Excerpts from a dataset

=-=-=-=-=

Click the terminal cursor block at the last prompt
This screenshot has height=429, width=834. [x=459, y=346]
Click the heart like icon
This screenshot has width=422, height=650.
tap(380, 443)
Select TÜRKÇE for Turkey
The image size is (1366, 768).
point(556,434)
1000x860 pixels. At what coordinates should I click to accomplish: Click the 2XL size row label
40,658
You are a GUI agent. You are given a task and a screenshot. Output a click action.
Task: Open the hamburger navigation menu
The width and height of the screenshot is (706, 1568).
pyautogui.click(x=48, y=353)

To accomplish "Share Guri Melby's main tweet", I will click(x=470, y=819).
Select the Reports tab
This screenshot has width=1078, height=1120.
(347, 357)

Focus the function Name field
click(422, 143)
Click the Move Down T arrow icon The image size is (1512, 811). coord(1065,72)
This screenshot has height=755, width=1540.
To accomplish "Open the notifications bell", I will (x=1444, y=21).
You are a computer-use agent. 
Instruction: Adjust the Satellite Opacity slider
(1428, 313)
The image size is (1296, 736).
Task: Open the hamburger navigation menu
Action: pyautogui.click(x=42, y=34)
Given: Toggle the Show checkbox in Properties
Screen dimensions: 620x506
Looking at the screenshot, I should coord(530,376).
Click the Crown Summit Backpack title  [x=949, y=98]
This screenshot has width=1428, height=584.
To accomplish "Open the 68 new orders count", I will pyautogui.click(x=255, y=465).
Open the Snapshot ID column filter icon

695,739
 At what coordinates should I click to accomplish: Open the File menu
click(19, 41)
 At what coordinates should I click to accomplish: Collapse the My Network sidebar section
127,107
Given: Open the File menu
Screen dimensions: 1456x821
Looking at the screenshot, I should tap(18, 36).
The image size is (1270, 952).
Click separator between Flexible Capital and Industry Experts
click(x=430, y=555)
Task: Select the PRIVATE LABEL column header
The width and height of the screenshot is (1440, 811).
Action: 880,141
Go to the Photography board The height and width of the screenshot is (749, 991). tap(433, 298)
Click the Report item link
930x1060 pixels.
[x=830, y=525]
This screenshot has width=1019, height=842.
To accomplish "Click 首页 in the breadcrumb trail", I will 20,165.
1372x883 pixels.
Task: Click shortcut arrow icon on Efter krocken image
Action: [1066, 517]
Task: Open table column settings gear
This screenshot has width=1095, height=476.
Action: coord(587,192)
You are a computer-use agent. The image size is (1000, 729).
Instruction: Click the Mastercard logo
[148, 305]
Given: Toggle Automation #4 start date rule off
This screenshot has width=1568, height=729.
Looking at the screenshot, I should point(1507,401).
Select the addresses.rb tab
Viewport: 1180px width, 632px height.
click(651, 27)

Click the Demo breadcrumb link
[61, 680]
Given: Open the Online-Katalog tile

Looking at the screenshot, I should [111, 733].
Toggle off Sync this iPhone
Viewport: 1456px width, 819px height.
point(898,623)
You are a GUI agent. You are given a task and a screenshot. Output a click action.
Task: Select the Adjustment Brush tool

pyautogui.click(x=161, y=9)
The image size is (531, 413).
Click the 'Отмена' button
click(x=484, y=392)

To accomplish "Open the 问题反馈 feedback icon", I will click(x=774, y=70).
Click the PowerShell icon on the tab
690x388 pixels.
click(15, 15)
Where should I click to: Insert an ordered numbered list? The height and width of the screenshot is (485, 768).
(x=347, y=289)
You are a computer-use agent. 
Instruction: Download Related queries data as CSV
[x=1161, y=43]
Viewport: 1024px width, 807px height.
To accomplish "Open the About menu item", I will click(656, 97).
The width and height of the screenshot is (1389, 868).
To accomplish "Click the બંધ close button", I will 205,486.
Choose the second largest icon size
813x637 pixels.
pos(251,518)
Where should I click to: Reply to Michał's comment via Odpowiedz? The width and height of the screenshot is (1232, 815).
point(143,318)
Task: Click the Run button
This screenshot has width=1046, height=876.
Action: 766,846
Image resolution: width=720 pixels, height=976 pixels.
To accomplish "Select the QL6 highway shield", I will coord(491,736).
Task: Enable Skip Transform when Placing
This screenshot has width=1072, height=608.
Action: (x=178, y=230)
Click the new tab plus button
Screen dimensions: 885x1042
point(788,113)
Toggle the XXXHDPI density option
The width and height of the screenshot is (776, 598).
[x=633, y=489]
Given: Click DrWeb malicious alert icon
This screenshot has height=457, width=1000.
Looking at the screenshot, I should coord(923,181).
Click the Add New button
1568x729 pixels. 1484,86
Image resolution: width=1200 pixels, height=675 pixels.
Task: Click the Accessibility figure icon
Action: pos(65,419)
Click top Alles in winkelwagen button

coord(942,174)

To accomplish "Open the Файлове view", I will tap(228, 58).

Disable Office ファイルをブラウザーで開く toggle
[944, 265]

=-=-=-=-=

TASK PROMPT >>
What is needed is an exact copy of all the records.

OUTPUT >>
Click the terminal cursor block at the last prompt
This screenshot has height=429, width=834. [x=459, y=346]
Click the heart like icon
This screenshot has width=422, height=650.
tap(380, 443)
Select TÜRKÇE for Turkey
The image size is (1366, 768).
point(556,434)
1000x860 pixels. At what coordinates should I click to accomplish: Click the 2XL size row label
40,658
You are a GUI agent. You are given a task and a screenshot. Output a click action.
Task: Open the hamburger navigation menu
The width and height of the screenshot is (706, 1568).
pyautogui.click(x=48, y=353)

To accomplish "Share Guri Melby's main tweet", I will click(x=470, y=819).
Select the Reports tab
This screenshot has width=1078, height=1120.
(347, 357)

Focus the function Name field
click(422, 143)
Click the Move Down T arrow icon The image size is (1512, 811). coord(1065,72)
This screenshot has height=755, width=1540.
To accomplish "Open the notifications bell", I will (x=1444, y=21).
You are a computer-use agent. 
Instruction: Adjust the Satellite Opacity slider
(1428, 313)
The image size is (1296, 736).
Task: Open the hamburger navigation menu
Action: pyautogui.click(x=42, y=34)
Given: Toggle the Show checkbox in Properties
Screen dimensions: 620x506
Looking at the screenshot, I should coord(530,376).
Click the Crown Summit Backpack title  [x=949, y=98]
This screenshot has width=1428, height=584.
To accomplish "Open the 68 new orders count", I will pyautogui.click(x=255, y=465).
Open the Snapshot ID column filter icon

695,739
 At what coordinates should I click to accomplish: Open the File menu
click(19, 41)
 At what coordinates should I click to accomplish: Collapse the My Network sidebar section
127,107
Given: Open the File menu
Screen dimensions: 1456x821
Looking at the screenshot, I should tap(18, 36).
The image size is (1270, 952).
Click separator between Flexible Capital and Industry Experts
click(x=430, y=555)
Task: Select the PRIVATE LABEL column header
The width and height of the screenshot is (1440, 811).
Action: 880,141
Go to the Photography board The height and width of the screenshot is (749, 991). tap(433, 298)
Click the Report item link
930x1060 pixels.
[x=830, y=525]
This screenshot has width=1019, height=842.
To accomplish "Click 首页 in the breadcrumb trail", I will 20,165.
1372x883 pixels.
Task: Click shortcut arrow icon on Efter krocken image
Action: [1066, 517]
Task: Open table column settings gear
This screenshot has width=1095, height=476.
Action: coord(587,192)
You are a computer-use agent. The image size is (1000, 729).
Instruction: Click the Mastercard logo
[148, 305]
Given: Toggle Automation #4 start date rule off
This screenshot has width=1568, height=729.
Looking at the screenshot, I should point(1507,401).
Select the addresses.rb tab
Viewport: 1180px width, 632px height.
click(651, 27)

Click the Demo breadcrumb link
[61, 680]
Given: Open the Online-Katalog tile

Looking at the screenshot, I should [111, 733].
Toggle off Sync this iPhone
Viewport: 1456px width, 819px height.
point(898,623)
You are a GUI agent. You are given a task and a screenshot. Output a click action.
Task: Select the Adjustment Brush tool

pyautogui.click(x=161, y=9)
The image size is (531, 413).
Click the 'Отмена' button
click(x=484, y=392)

To accomplish "Open the 问题反馈 feedback icon", I will click(x=774, y=70).
Click the PowerShell icon on the tab
690x388 pixels.
click(15, 15)
Where should I click to: Insert an ordered numbered list? The height and width of the screenshot is (485, 768).
(x=347, y=289)
You are a computer-use agent. 
Instruction: Download Related queries data as CSV
[x=1161, y=43]
Viewport: 1024px width, 807px height.
To accomplish "Open the About menu item", I will click(656, 97).
The width and height of the screenshot is (1389, 868).
To accomplish "Click the બંધ close button", I will 205,486.
Choose the second largest icon size
813x637 pixels.
pos(251,518)
Where should I click to: Reply to Michał's comment via Odpowiedz? The width and height of the screenshot is (1232, 815).
point(143,318)
Task: Click the Run button
This screenshot has width=1046, height=876.
Action: 766,846
Image resolution: width=720 pixels, height=976 pixels.
To accomplish "Select the QL6 highway shield", I will coord(491,736).
Task: Enable Skip Transform when Placing
This screenshot has width=1072, height=608.
Action: (x=178, y=230)
Click the new tab plus button
Screen dimensions: 885x1042
point(788,113)
Toggle the XXXHDPI density option
The width and height of the screenshot is (776, 598).
[x=633, y=489]
Given: Click DrWeb malicious alert icon
This screenshot has height=457, width=1000.
Looking at the screenshot, I should coord(923,181).
Click the Add New button
1568x729 pixels. 1484,86
Image resolution: width=1200 pixels, height=675 pixels.
Task: Click the Accessibility figure icon
Action: pos(65,419)
Click top Alles in winkelwagen button

coord(942,174)

To accomplish "Open the Файлове view", I will tap(228, 58).

Disable Office ファイルをブラウザーで開く toggle
[944, 265]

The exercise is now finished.